Write out, word for word, every line in the data below from the one containing "The height and" to the one containing "488x423 pixels. At", both of them included.

» Given data
==========

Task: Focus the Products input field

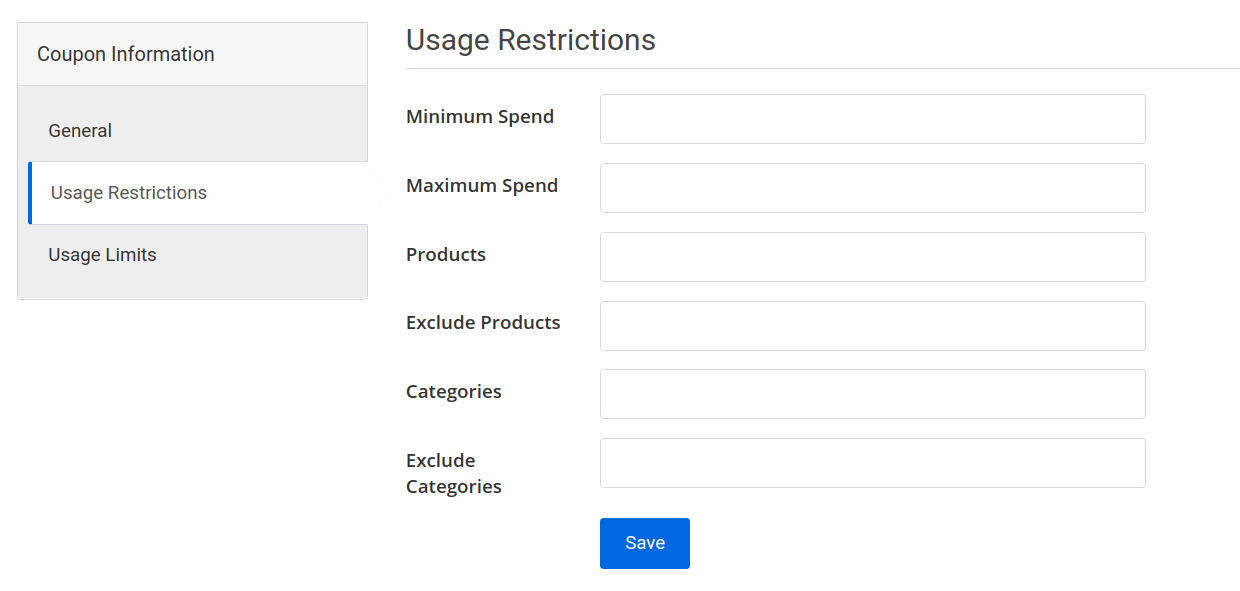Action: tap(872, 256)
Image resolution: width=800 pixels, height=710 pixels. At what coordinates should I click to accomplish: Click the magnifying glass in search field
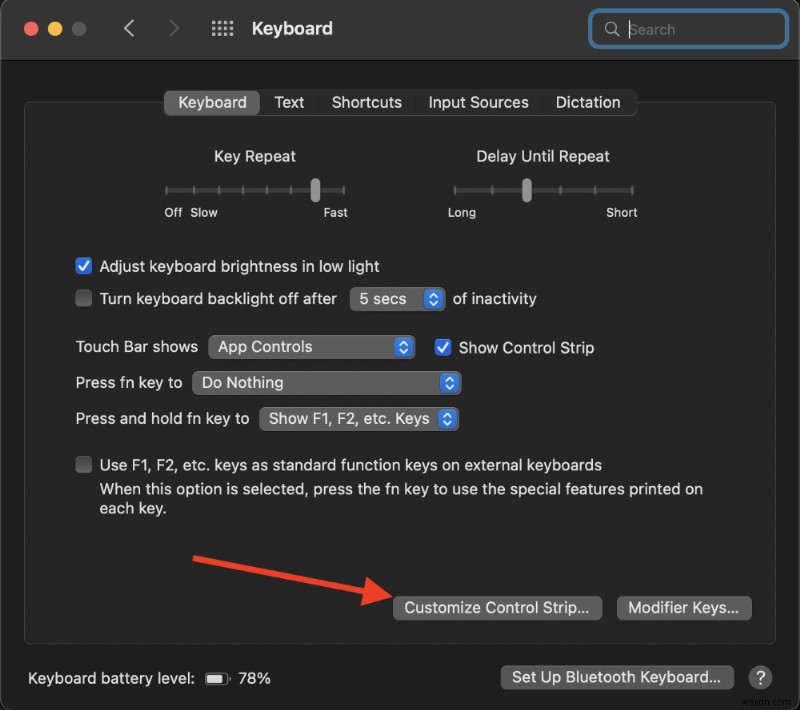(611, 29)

==========

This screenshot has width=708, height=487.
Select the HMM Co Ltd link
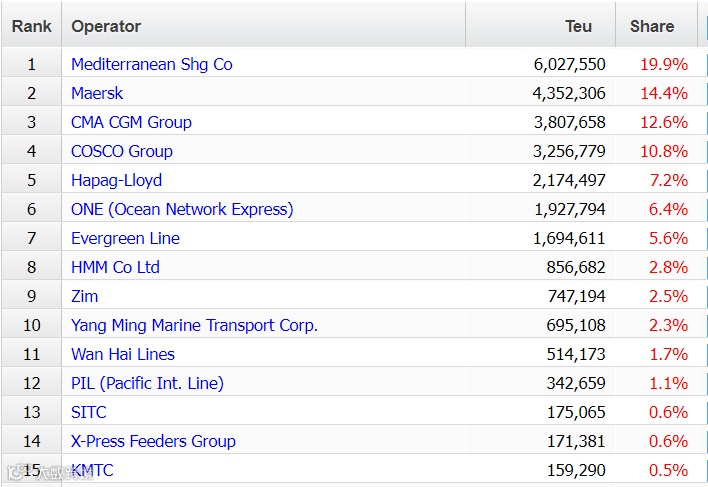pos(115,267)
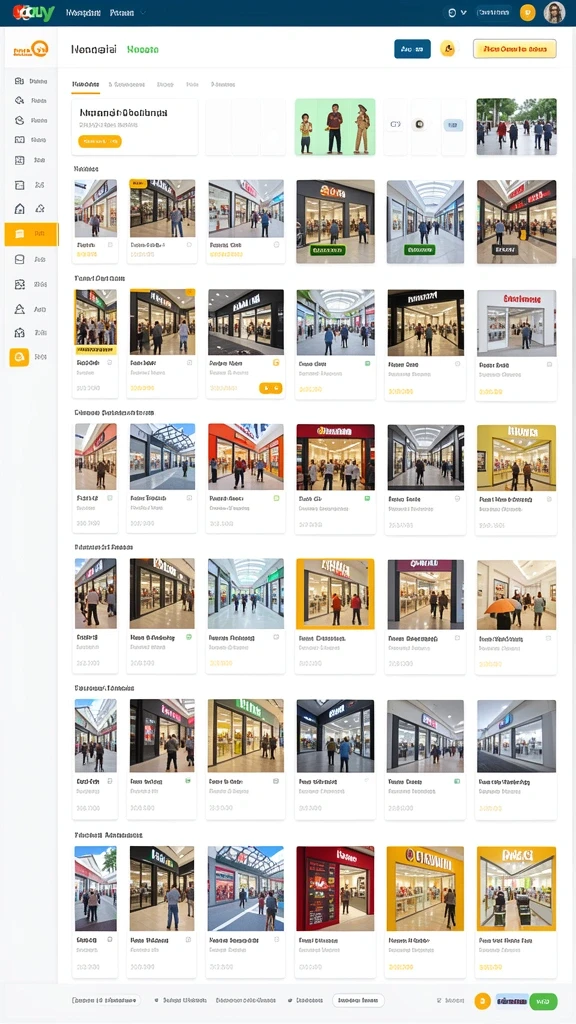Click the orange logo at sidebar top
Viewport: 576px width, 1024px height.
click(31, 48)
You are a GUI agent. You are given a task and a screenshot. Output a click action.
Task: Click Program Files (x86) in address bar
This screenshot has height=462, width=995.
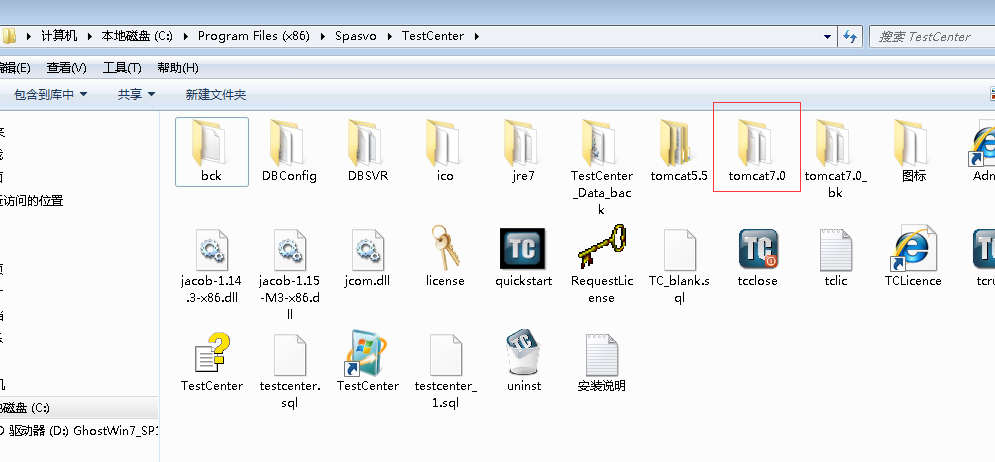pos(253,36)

==========

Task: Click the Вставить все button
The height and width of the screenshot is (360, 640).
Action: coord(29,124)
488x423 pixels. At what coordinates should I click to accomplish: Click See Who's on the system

==========

» Task output
The height and width of the screenshot is (360, 640).
Action: coord(29,124)
488x423 pixels. At what coordinates should I click to accomplish: Click See Who's on the system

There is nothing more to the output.